Abigail Washburn and her Traveling Banjo
Abigail Washburn never dreamed that she would become a professional banjo player. Her plan was to become a lawyer. Ironically, it was her love for China—she lived there, visits regularly and has a deep connection to the Chinese people—that inspired her to pick up the banjo. “My Chinese friends would ask me, ‘What’s cool about America?’ but the things that I was proud of, like democracy and human rights, didn’t translate well,” she says. “They were dividers rather than connectors.”
Five years into her time in China, however, Washburn heard the music of the legendary Doc Watson and knew she was on to something special. “I wasn’t sure what kind of music it was,” she says, “but it felt like home.” Washburn then picked up a banjo and started translating songs into Chinese. “I didn’t think I’d be a banjo player,” she says, “but once I started playing I realized what a great window it is into what’s true and beautiful about America.”

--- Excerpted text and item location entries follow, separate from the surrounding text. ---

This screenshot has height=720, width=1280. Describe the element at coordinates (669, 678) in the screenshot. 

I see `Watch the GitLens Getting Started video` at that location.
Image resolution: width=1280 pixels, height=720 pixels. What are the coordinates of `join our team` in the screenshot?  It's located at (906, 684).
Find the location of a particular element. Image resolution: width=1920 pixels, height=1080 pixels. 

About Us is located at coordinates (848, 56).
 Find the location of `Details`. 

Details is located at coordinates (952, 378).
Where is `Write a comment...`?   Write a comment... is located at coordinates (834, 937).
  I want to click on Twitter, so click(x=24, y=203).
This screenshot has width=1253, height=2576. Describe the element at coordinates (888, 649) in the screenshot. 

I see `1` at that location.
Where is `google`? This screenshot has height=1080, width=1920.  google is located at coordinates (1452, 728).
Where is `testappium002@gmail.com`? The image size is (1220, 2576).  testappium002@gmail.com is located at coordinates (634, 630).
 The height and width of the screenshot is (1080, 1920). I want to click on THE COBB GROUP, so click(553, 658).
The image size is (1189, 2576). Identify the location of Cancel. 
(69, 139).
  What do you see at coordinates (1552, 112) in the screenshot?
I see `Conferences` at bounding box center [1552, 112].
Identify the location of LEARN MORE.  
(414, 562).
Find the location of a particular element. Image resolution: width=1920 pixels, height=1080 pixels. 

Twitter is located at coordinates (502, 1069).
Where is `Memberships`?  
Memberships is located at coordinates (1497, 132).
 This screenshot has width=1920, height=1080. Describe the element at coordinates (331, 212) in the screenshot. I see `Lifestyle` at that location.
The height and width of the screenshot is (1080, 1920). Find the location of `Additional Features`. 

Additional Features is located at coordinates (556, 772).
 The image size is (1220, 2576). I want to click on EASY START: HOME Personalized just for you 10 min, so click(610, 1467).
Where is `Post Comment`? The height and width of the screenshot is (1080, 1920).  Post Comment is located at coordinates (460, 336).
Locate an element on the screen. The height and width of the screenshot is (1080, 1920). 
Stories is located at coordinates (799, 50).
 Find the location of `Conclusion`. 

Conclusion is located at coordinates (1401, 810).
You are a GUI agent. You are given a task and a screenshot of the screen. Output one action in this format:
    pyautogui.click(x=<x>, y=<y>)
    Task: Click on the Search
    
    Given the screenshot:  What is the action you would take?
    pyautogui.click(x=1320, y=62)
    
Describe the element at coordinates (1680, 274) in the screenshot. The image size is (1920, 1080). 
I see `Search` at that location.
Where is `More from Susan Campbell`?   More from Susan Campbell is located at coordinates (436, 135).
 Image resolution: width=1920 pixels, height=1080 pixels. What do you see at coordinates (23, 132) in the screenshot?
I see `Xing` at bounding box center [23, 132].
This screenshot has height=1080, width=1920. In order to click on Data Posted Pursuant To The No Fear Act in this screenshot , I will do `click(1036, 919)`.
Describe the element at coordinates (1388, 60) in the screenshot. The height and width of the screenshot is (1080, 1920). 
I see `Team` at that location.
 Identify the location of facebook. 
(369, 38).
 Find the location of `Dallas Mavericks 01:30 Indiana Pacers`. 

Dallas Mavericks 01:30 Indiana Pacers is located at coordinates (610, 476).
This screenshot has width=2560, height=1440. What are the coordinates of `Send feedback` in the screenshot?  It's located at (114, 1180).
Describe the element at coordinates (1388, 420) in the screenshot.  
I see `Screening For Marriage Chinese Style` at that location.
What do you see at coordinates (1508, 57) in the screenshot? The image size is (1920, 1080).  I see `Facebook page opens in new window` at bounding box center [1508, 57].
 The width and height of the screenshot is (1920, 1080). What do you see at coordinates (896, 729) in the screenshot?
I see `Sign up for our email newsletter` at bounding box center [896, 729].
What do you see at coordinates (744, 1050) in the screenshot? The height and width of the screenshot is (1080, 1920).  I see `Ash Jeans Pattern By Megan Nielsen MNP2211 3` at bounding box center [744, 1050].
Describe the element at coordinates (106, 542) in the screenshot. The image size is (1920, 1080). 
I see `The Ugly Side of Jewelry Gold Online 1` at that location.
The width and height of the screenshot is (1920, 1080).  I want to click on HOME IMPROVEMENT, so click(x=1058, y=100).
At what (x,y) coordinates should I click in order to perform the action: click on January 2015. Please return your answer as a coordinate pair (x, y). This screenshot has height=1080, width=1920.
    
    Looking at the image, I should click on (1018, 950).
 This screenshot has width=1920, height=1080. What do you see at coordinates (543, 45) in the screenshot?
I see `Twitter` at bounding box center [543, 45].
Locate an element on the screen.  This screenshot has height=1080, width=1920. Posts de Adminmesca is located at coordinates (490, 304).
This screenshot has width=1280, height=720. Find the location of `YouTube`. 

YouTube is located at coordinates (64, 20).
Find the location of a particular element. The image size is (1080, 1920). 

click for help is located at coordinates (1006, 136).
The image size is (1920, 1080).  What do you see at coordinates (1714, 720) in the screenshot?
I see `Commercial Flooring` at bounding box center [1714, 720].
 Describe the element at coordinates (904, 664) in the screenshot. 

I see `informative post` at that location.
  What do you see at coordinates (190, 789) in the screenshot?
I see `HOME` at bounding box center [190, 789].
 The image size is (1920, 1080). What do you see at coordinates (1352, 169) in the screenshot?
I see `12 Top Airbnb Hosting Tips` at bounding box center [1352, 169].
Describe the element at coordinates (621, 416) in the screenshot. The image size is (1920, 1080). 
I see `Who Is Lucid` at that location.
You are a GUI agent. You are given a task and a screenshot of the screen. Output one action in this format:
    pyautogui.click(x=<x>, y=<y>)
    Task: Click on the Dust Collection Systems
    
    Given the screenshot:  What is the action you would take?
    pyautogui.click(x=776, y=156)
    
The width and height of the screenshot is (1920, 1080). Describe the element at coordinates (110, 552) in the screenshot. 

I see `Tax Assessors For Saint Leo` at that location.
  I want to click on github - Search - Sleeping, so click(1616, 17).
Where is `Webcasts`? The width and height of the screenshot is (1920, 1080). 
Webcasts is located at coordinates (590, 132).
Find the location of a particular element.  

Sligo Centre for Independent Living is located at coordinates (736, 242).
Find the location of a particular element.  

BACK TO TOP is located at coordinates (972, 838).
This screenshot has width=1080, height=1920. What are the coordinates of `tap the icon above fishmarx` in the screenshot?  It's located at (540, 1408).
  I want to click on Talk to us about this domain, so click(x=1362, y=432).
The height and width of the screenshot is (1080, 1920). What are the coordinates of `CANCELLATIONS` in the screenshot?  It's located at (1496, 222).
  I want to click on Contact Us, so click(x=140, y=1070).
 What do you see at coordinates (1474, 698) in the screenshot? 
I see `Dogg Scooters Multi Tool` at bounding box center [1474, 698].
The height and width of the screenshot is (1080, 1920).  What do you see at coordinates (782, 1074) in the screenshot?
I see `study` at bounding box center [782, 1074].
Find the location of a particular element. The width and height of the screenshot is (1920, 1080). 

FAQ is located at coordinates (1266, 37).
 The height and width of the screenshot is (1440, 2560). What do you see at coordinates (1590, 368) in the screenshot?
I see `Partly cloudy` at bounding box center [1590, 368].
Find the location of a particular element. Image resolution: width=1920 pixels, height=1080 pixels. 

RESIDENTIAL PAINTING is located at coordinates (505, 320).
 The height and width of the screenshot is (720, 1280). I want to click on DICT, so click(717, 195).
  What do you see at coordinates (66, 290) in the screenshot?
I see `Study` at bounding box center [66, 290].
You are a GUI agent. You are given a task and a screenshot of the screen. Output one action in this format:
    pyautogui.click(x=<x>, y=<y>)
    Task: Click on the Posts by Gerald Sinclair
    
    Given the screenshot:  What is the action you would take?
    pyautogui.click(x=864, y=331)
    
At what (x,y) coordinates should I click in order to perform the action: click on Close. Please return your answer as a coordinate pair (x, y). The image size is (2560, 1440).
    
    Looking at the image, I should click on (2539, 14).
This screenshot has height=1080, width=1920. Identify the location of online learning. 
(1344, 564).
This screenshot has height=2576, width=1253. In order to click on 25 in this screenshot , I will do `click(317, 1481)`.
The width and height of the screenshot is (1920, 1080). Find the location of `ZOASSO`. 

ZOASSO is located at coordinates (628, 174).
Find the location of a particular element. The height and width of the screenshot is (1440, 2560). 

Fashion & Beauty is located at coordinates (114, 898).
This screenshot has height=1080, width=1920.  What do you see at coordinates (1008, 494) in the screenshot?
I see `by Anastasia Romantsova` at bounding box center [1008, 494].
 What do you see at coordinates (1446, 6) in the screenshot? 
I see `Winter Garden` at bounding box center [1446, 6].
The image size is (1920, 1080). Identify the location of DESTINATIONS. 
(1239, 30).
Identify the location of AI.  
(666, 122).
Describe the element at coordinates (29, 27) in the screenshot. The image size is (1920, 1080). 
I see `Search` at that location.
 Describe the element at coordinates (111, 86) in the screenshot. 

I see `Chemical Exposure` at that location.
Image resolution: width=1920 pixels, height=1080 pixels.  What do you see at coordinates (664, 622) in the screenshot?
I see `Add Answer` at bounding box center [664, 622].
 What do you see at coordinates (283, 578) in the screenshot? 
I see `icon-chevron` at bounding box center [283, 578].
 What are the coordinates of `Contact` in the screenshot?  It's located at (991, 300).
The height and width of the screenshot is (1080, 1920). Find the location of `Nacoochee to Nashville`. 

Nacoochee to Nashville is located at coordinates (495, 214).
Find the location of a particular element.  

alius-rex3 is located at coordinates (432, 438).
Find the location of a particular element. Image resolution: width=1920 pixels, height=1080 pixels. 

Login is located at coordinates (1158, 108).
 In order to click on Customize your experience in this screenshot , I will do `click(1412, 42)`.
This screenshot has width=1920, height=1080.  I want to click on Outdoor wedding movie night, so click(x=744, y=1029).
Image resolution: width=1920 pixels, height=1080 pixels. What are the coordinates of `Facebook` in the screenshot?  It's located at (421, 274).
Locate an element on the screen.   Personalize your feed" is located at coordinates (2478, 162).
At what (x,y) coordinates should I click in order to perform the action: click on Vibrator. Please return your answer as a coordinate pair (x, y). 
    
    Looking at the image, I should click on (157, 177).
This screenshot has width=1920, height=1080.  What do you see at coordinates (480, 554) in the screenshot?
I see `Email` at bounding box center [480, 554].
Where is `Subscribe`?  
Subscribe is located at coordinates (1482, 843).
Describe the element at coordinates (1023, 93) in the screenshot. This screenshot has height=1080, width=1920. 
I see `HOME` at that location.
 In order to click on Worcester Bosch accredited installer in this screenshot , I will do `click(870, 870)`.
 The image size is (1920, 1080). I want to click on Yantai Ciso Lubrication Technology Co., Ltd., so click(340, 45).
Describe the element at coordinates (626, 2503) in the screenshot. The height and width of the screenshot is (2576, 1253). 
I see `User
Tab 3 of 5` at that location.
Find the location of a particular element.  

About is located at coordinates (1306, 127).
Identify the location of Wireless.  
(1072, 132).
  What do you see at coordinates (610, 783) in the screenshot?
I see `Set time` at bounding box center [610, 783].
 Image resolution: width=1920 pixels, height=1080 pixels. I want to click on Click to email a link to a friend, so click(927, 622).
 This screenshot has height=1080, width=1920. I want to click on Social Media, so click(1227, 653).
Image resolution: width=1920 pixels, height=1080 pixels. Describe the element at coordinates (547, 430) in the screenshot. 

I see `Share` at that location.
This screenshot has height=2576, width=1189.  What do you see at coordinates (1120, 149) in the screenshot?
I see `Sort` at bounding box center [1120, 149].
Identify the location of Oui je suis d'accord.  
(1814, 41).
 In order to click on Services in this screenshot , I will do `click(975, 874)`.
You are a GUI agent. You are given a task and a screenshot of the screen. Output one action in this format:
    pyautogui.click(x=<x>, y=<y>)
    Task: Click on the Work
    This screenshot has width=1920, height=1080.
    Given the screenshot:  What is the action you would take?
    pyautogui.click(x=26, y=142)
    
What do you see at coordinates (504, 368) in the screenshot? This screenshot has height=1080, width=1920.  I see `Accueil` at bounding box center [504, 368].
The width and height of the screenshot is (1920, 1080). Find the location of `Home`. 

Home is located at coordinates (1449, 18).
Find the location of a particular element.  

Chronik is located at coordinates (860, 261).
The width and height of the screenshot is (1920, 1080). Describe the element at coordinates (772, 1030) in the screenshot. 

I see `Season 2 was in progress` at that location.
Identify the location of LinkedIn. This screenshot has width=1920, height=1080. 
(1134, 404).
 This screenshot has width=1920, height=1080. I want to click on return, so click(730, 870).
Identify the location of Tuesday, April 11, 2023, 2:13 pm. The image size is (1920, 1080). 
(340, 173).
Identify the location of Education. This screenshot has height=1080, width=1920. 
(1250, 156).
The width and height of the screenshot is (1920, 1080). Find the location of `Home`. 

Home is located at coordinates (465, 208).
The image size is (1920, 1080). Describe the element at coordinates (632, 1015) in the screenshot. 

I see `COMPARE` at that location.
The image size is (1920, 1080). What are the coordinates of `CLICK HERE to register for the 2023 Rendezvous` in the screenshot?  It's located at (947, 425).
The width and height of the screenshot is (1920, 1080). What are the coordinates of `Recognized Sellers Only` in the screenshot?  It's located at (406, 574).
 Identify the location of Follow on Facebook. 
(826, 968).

A couple of years later Washburn was “noticed” at a bluegrass festival, and a recording contract followed. In 2005 she released Songs of A Traveling Daughter, a well-received merging of American roots music with Chinese musical styles and language. In 2008, she released Abigail Washburn and the Sparrow Quartet with her husband, banjo superstar Bela Fleck. On her latest release, 2011’s City of Refuge, Washburn branched out into the world of indie rock. “For years I was mostly in the company of the acoustic string community, but I ran into some cool indie guys and we started making music together,” she says. “It immediately felt really special—a huge cross-pollination for all of us.”
The album features Kai Welch, who co-wrote many of the songs, Carl Broemel (My Morning Jacket), Chris Funk (Decemberists), Bill Frisell and producer Tucker Martine, to name just a few, and reaches comfortably into indie-rock territory with its instruments, textures and rich orchestrations. But the album still has plenty of roots to go around. “The songs were strong enough that they had a centrifugal force that just wouldn’t let them go out of bounds,” Washburn says.
In making City of Refuge, Washburn has found yet another way to do what she loves. “The whole reason I play and sing is it to reach out to people and find the commonality,” she says. “These songs serve as my offering for the kind of world I want to live in. This is my offering, what’s yours? Let’s meet at the table and find the common ground.”